After Sunday’s loss to the Colts, we saw both extremes from Ward and Simmons. And the veteran would do well to take a page out of the rookie’s playbook on this one.
Cam Ward And Jeffery Simmons Respond To Boos
I don’t know how you could have watched the Titans in Week 3 and missed all the booing that took place, but if you somehow did, there was so much booing.
Most notably, when the team and coaching staff went into the tunnel at halftime after a completely botched sequence, they had to run right past owner Amy Adams Strunk and the entire executive leadership team in the midst of this verbal assault, as they were waiting to go onto the field for a halftime ceremony.
Ward was asked about the booing at his postgame presser, and he was as unmoved by the subject as he is about anything else in press conferences.
“I play football, so I’m always going to have my opinion,” Ward said. “I’m not really too worried about that. And I’m trying to score points. We ain’t do that enough to win the game today. But I mean, if I was them, I’d be mad, too. I’m trying to win football games, the same as them. So, if that’s what they’re going to do, we’ve got to lock in as a group in the locker room and continue to motivate each other, push each other, and try to get a win.”

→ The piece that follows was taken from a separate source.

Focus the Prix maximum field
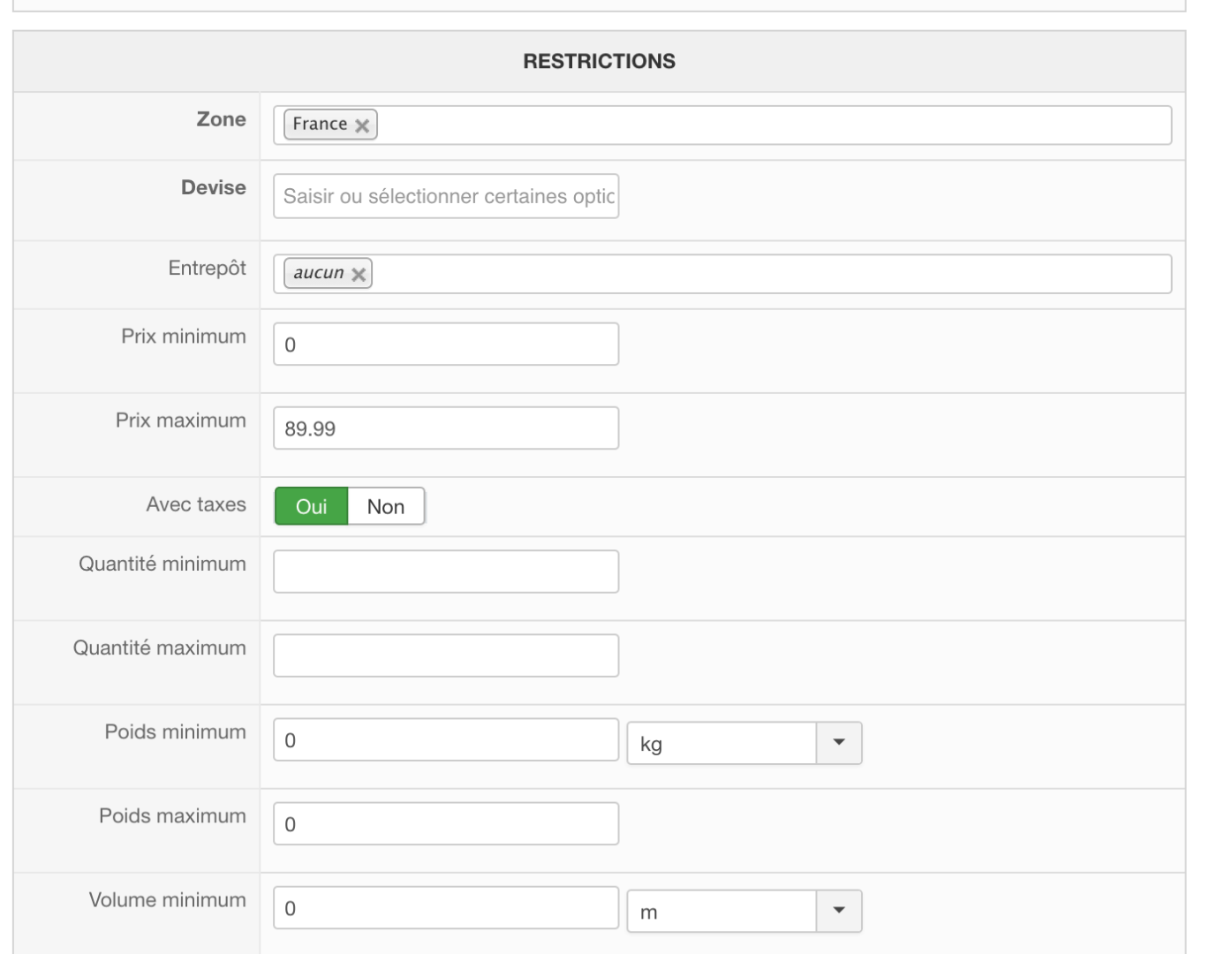 446,428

Getting heavily booed at your own stadium a mere three weeks into the year is as brutal as it gets. It’s the kind of thing that will elicit all sorts of emotions from the recipients of the booing. But it’s incumbent on team leadership to respond to them the right way because this is a “the customer is always right” situation.

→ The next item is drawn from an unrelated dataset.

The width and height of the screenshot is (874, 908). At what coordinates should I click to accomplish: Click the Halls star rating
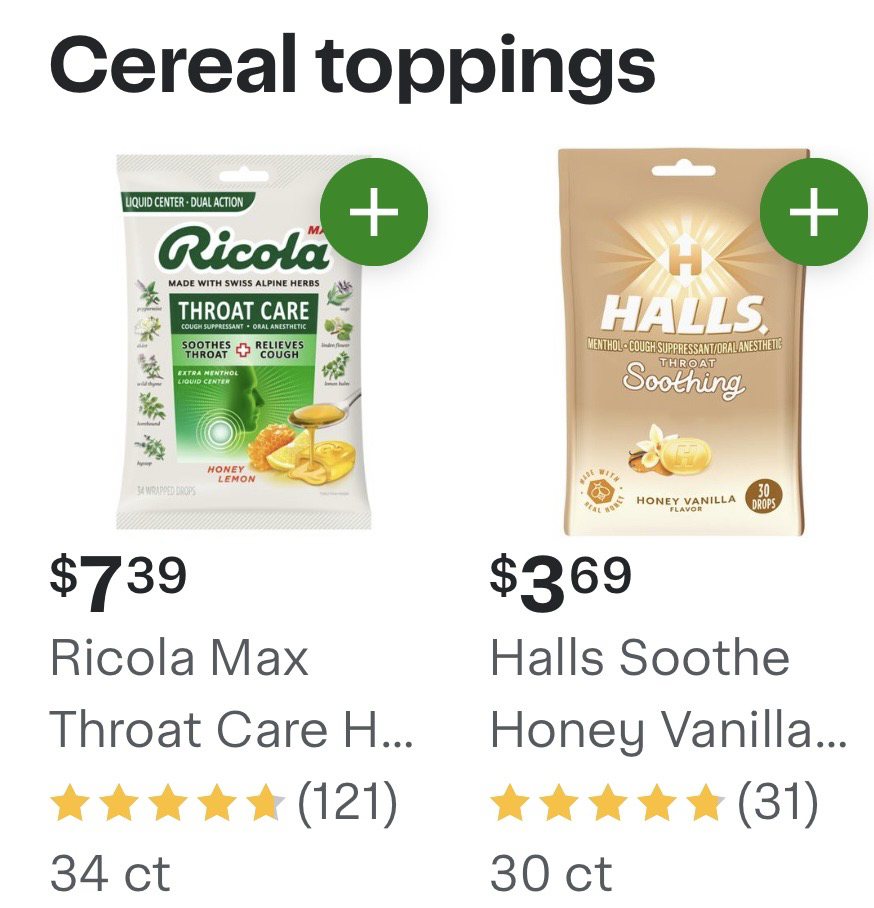606,802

Ultimately, the fans are the customers. Their undying support and passion are what keep the NFL’s money machine printing unbelievable sums of cash. Is it always perfectly fair how fans react? No. Is it always nice? For this team lately, practically none of it has been nice. But that’s the reality of the relationship here, whether you like it or not.
Simmons did not like it on Sunday. He made that clear when he went on this rant about the booing, which I’ve included in full:
“Man, that [expletive] sucks. I mean, hopefully, we could use some of that energy on third down,” Simmons said. “When we’re on the field, hopefully they could use some of that energy… I mean, they had a lot of energy booing, and… they’re pissed off, but let’s piss off the opposing offense. Use that energy on third down to make some noise and boo their offense. Yeah, I don’t like that, I’m sure that other teams around this league… I mean, the Texans are 0-3.
“Probably going to be some more teams 0-3 today, and I’m sure they’re not booing their team. This is a hard [expletive] job. To go out there, to play this game, it’s hard. And yeah, it’s supposed to be hard, you guys are getting paid to do it! Well, you know, we’re out there. And I’m sure nobody is just trying to lose the football game. So like I said, hopefully we can use some of that energy on third downs and when the defense takes the field, especially in home games.”
This is a bad look for a team leader. There’s no two ways about it. This is some weak stuff. I’m aware of how easy that is for me to say from my comfortable perch of hindsight, but it doesn’t change the fact that Simmons said it. And it’s probably a rant he wishes he hadn’t bothered with.
I’m sure he’s not the only player who thinks this fanbase is lame right now. The stadium is half empty. They aren’t loud when the Titans’ defense is out there. They aren’t a great home-field advantage at all, not even close right now.
But this is a chicken-or-the-egg situation. The home-field advantage sucks because the Titans suck! The fans aren’t passionately cheering because there isn’t much to cheer about. They aren’t filling out the stands because they don’t see a football product worth paying to attend.
A response like Ward’s recognizes this reality. It’s measured and understanding. It’s putting the customer first. Simmons’ response is emotional and fails to do what it needs to do from a leadership standpoint. His points largely make sense from his perspective. That doesn’t mean they’re a good read of the room.